Annual Company-Run Stress Test Requirements for Banking Organizations With Total Consolidated Assets Over $10 Billion Other Than Covered Companies
The Dodd-Frank Wall Street Reform and Consumer Protection Act (Dodd-Frank Act or Act) requires the Board to issue regulations that require financial companies with total consolidated assets of more than $10 billion and for which the Board is the primary federal financial regulatory agency to conduct stress tests on an annual basis. The Board is adopting this final rule to implement the company-run stress test requirements in the Dodd-Frank Act regarding company-run stress tests for bank holding companies with total consolidated assets greater than $10 billion but less than $50 billion and state member banks and savings and loan holding companies with total consolidated assets greater than $10 billion. This final rule does not apply to any banking organization with total consolidated assets of less than $10 billion. Furthermore, implementation of the stress testing requirements for bank holding companies, savings and loan holding companies, and state member banks with total consolidated assets of greater than $10 billion but less than $50 billion is delayed until September 2013.

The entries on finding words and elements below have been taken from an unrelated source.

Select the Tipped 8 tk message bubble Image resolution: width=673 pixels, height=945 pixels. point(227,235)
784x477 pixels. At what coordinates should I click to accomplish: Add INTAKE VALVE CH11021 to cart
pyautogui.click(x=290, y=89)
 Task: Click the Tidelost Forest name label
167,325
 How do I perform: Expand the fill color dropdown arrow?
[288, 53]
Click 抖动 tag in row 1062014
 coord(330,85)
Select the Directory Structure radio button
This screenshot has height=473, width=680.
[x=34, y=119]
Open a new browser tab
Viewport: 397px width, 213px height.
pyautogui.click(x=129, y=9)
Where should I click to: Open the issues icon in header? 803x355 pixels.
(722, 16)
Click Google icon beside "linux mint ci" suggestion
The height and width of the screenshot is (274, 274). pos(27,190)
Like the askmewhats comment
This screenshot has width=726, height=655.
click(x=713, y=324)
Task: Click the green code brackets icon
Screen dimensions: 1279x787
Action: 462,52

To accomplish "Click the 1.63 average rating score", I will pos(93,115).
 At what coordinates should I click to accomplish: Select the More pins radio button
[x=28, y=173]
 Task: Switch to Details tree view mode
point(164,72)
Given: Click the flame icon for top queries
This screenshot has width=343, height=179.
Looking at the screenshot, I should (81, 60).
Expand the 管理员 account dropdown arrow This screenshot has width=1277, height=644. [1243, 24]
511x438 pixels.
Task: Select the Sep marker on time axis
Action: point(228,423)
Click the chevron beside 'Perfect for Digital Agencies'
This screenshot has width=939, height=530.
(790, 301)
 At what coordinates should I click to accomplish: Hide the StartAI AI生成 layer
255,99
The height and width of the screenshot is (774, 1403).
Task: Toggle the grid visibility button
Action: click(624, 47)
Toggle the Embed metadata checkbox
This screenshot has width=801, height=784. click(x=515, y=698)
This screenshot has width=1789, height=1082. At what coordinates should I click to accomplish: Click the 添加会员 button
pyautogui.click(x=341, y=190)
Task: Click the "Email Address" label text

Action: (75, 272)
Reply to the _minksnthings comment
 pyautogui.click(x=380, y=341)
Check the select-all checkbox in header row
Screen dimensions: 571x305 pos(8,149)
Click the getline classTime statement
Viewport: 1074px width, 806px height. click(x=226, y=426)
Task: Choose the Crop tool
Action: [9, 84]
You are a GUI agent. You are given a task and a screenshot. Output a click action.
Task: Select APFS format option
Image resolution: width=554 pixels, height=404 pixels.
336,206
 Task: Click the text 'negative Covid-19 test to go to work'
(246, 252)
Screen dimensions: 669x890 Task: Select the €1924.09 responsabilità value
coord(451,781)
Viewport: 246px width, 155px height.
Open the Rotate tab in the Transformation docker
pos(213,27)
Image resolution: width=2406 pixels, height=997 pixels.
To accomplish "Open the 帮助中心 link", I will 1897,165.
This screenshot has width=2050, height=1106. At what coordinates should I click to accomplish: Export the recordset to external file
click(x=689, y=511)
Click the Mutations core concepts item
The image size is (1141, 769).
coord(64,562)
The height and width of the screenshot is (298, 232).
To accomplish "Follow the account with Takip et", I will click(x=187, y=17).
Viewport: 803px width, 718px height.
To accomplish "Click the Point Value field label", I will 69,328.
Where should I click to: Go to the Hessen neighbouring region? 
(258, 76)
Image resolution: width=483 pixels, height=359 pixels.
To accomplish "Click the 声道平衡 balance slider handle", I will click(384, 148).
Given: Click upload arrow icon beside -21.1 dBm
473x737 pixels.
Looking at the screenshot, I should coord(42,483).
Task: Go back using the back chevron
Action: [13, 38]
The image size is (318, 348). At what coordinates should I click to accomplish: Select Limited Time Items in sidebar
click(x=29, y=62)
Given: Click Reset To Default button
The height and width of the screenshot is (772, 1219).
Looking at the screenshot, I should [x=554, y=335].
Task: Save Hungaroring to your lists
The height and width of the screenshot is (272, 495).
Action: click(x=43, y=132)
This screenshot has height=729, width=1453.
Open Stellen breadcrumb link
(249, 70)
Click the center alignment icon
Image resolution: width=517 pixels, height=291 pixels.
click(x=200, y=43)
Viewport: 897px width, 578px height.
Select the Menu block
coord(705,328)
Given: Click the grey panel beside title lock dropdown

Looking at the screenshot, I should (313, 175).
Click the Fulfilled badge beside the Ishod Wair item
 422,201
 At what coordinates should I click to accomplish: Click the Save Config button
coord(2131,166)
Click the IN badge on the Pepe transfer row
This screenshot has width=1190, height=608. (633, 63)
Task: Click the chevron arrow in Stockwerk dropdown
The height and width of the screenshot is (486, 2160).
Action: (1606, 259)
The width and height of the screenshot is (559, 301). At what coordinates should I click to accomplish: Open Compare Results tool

Supervisory and Company-Run Stress Test Requirements for Covered Companies
The Dodd-Frank Wall Street Reform and Consumer Protection Act (Dodd-Frank Act or Act) requires the Board to conduct annual stress tests of bank holding companies with total consolidated assets of $50 billion or more and nonbank financial companies the Financial Stability Oversight Council (Council) designates for supervision by the Board (nonbank covered companies, and together, with bank holding companies with total consolidated assets of $50 billion or more, covered companies) and also requires the Board to issue regulations that require covered companies to conduct stress tests semi-annually. The Board is adopting this final rule to implement the stress test requirements for covered companies established in the Dodd-Frank Act. This final rule does not apply to any banking organization with total consolidated assets of less than $50 billion. Furthermore, implementation of the stress testing requirements for bank holding companies that did not participate in the Supervisory Capital Assessment Program is delayed until September 2013.